Collection entries
[Start of Attachment]

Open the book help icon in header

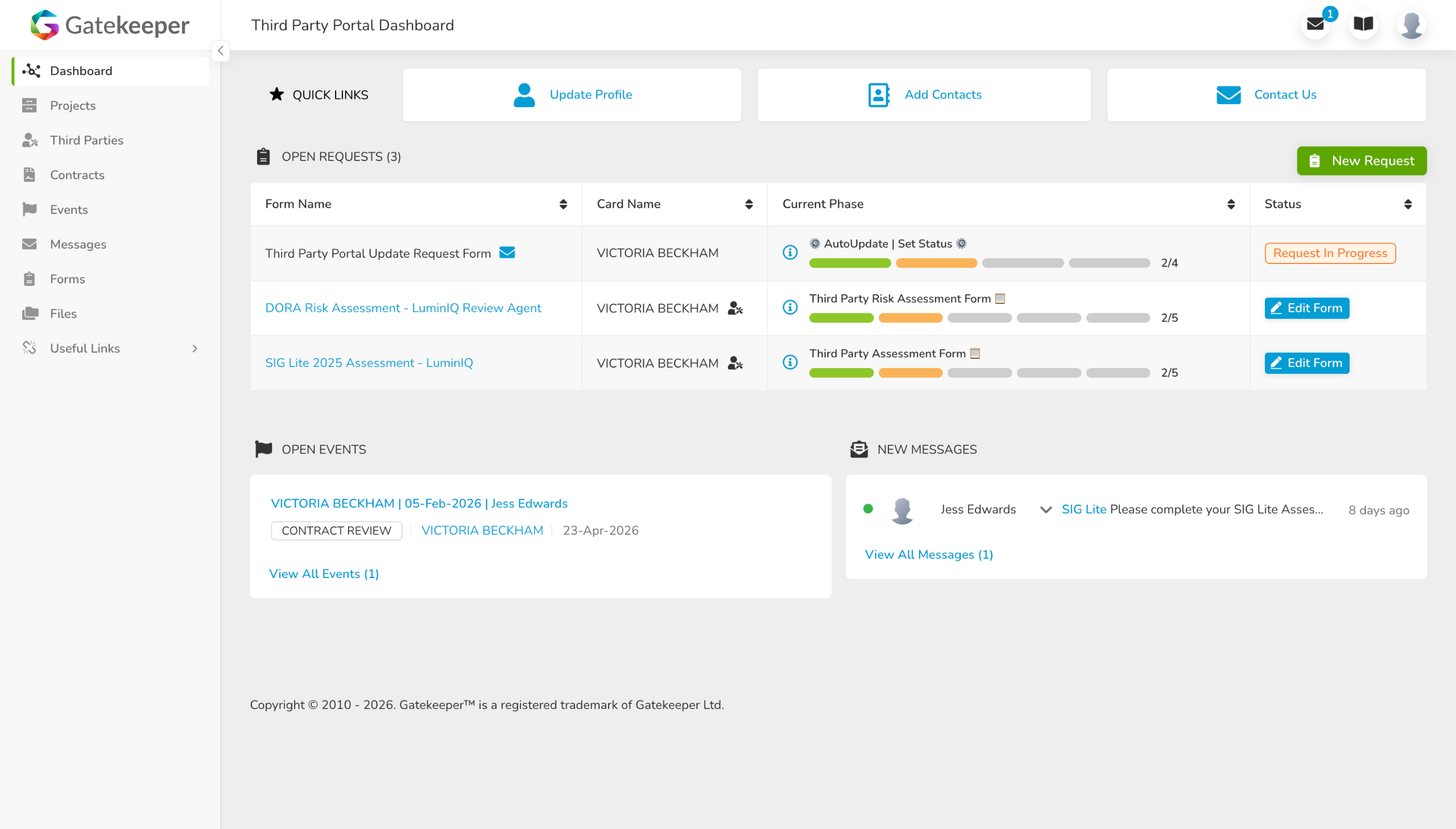tap(1363, 24)
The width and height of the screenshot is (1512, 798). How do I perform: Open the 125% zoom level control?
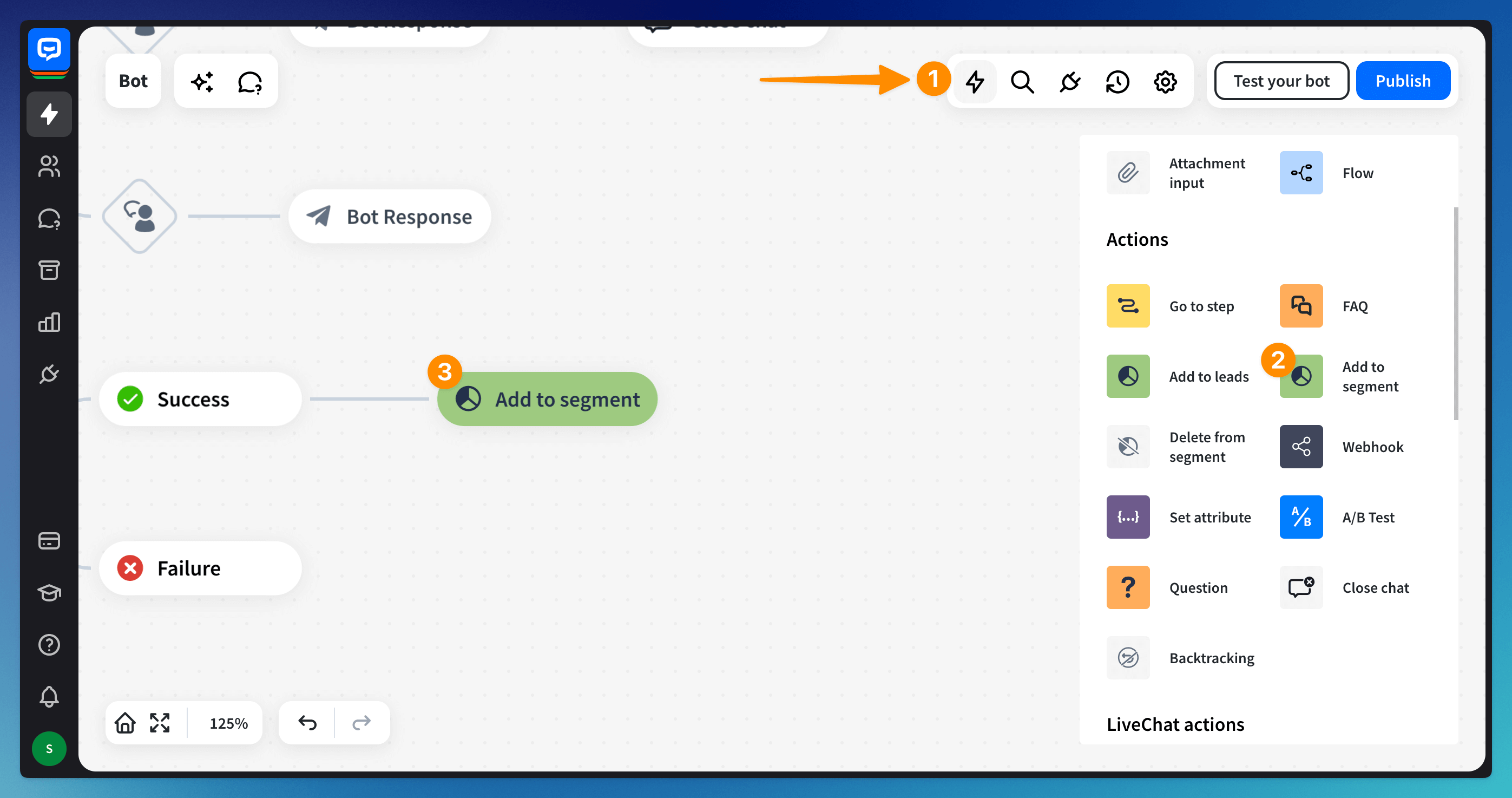click(228, 723)
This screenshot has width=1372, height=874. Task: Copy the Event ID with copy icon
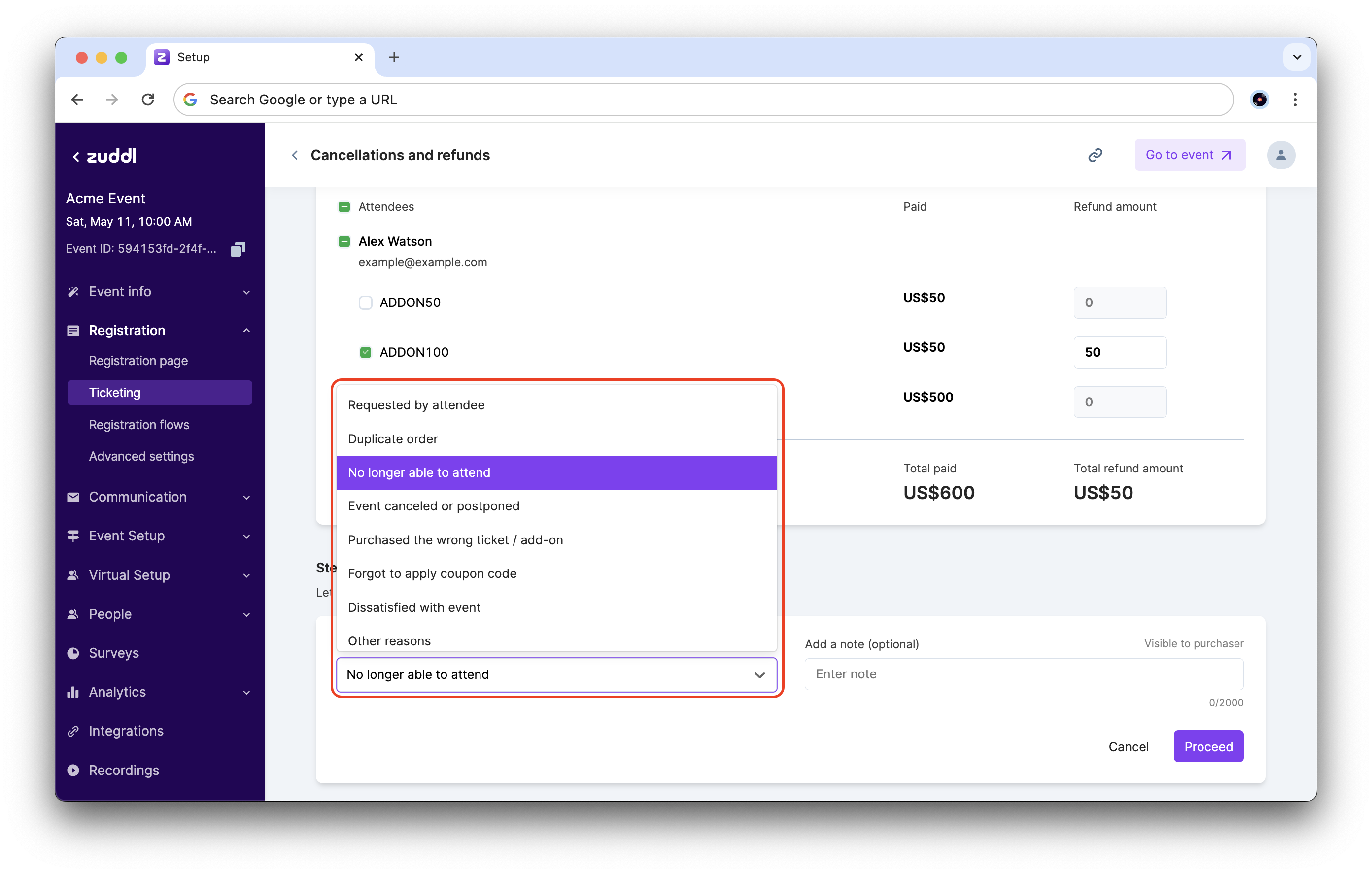click(x=238, y=249)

[End of Attachment]

__What the exercise asks__. Repeat every record above exactly, but drop the pictures.

__Reply to the task__.
Open the book help icon in header

tap(1363, 24)
The width and height of the screenshot is (1512, 798). How do I perform: Open the 125% zoom level control?
click(228, 723)
This screenshot has width=1372, height=874. Task: Copy the Event ID with copy icon
click(x=238, y=249)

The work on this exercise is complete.